Jesús pide a los discípulos un amor radical. Si dejamos que nos amen podemos comprender esa petición de Jesús, que de lo contrario parece exagerada. Él es el primero que ama a los suyos más que a cualquier otro y más que su propia vida. Para Jesús solo amándole a Él más que a nadie podemos aprender realmente a amar a todo el mundo. Solo quien tiene este amor es «digno» del Señor. Hasta tres veces en pocas líneas se repite: «ser digno de mí». Pero ¿quién puede afirmar ser digno de acoger al Señor? Una mirada realista a la vida de cada uno de nosotros es suficiente para que nos demos cuenta de nuestra pequeñez y de nuestro pecado. Ser discípulo de Jesús no es fácil ni inmediato, y no se logra por nacimiento o por tradición. Uno es cristiano solo porque lo decide, no por nacimiento. Los discípulos de Jesús están llamados a amarlo por encima de cualquier otra cosa. Solo así encuentran el sentido de la vida. Por eso Jesús puede decir: «El que encuentre su vida, la perderá; y el que pierda su vida por mí, la encontrará». Es una de las frases más reproducidas (la encontramos hasta seis veces en los evangelios). El discípulo «encuentra» su vida (en la resurrección) cuando la «pierde» (es decir, la gasta hasta su muerte) para anunciar el Evangelio. Es exactamente lo contrario de la concepción del mundo, según la cual la felicidad consiste en guardar para uno mismo la vida, el tiempo, las riquezas y los intereses. El discípulo, por el contrario, encuentra su felicidad cuando vive para los demás y no solo para él mismo. Es una verdad humana: solo el amor que damos es nuestro. Estamos en la conclusión de este «manual» de los discípulos en misión -así se podría definir el capítulo diez de Mateo- y Jesús expone algunas consideraciones sobre cómo les reciben. Y dice: «Quien me recibe a mí, recibe a Aquel que me ha enviado». La dignidad del discípulo proviene de identificarse con el Maestro, pues no lleva su propia palabra sino la de Dios. Jesús también les llama «pequeños». La única riqueza del discípulo es el Evangelio, y frente al Evangelio también él es pequeño. El discípulo depende totalmente del Evangelio. Esta es la riqueza que debemos conservar; esta es la riqueza que debemos transmitir.

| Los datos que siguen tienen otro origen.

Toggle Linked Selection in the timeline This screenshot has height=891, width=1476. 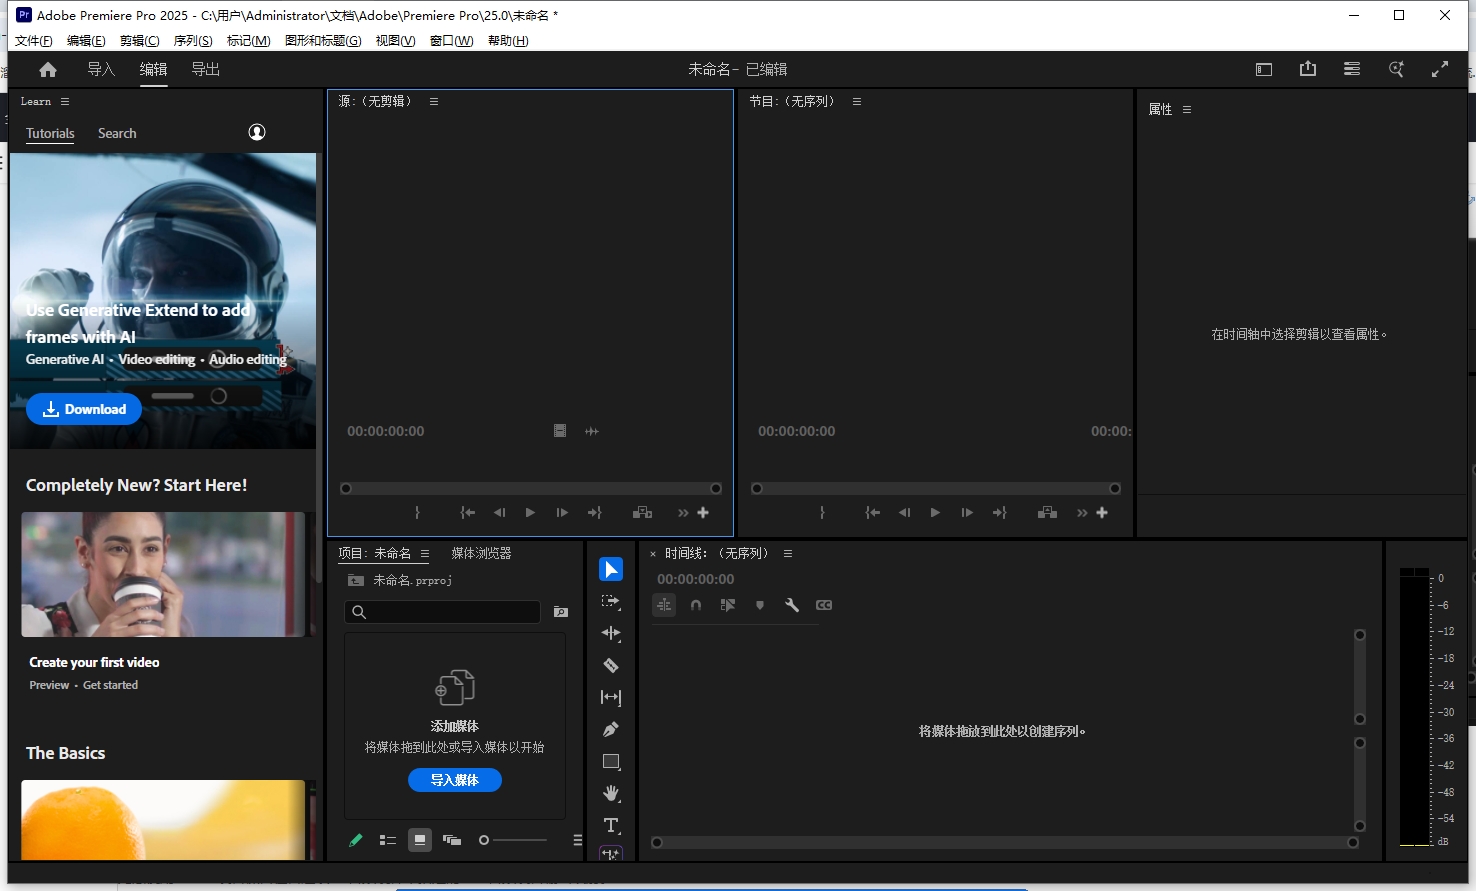[x=664, y=605]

La oración es el corazón de la vida de la Comunidad de Sant’Egidio, su primera “obra”. Cuando termina el día todas las Comunidades, tanto si son grandes como si son pequeñas, se reúnen alrededor del Señor para escuchar su Palabra y dirigirse a Él en su invocación. Los discípulos no pueden sino estar a los pies de Jesús, como María de Betania, para elegir la “mejor parte” (Lc 10,42) y aprender de Él sus mismos sentimientos (cfr. Flp 2,5).

Siempre que la Comunidad vuelve al Señor, hace suya la súplica del discípulo anónimo: “¡Señor, enséñanos a orar” (Lc 11,1). Y Jesús, maestro de oración, continúa contestando: “Cuando oréis, decid: Abbá, Padre”.

Cuando oramos, aunque lo hagamos dentro de nuestro corazón, nunca estamos aislados ni somos huérfanos, porque somos en todo momento miembros de la familia del Señor. En la oración común se ve claramente, además del misterio de la filiación, el de la fraternidad.

Las Comunidades de Sant'Egidio que hay por el mundo se reúnen en los distintos lugares que destinan a la oración y presentan al Señor las esperanzas y los dolores de los hombres y mujeres “vejados y abatidos” de los que habla el Evangelio (Mt 9,37). En aquella gente de entonces se incluyen los habitantes de las ciudades contemporáneas, los pobres que son marginados de la vida, todos aquellos que esperan que alguien les contrate (cfr. Mt 20).

La oración común recoge el grito, la aspiración, el deseo de paz, de curación, de sentido de la vida y de salvación que hay en los hombres y las mujeres de este mundo. La oración nunca es vacía. Sube incesante al Señor para que el llanto se transforme en alegría, la desesperación en felicidad, la angustia en esperanza y la soledad en comunión. Y para que el Reino de Dios llegue pronto a los hombres.